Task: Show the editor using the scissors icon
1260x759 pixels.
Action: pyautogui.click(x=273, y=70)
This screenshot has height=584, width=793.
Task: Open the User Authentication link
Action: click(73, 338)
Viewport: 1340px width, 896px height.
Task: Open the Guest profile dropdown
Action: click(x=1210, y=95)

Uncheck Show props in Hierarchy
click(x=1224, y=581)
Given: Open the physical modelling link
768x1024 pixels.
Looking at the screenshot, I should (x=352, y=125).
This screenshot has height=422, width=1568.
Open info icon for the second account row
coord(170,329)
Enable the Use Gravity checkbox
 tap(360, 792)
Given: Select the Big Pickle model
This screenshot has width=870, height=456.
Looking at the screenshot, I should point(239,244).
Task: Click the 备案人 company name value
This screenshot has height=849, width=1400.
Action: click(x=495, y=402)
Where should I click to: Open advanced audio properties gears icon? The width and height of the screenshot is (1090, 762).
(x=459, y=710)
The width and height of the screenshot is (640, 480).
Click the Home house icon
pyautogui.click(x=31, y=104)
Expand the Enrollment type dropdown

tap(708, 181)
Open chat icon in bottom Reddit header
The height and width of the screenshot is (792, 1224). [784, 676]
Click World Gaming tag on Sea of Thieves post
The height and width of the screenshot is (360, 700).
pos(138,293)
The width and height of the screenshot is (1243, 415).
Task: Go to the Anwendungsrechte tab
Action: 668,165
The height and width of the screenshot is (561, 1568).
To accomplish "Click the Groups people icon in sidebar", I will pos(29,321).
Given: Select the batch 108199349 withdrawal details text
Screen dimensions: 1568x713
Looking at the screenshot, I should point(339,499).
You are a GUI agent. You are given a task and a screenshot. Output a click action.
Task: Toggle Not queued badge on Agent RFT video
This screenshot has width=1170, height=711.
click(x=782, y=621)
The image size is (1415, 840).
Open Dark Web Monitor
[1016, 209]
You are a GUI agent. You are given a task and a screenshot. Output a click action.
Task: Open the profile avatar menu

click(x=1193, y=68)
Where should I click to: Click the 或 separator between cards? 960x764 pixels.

########################################

To be done
Report how many lines in the data above contain the string "link", giving only the number.

Exercise answer
2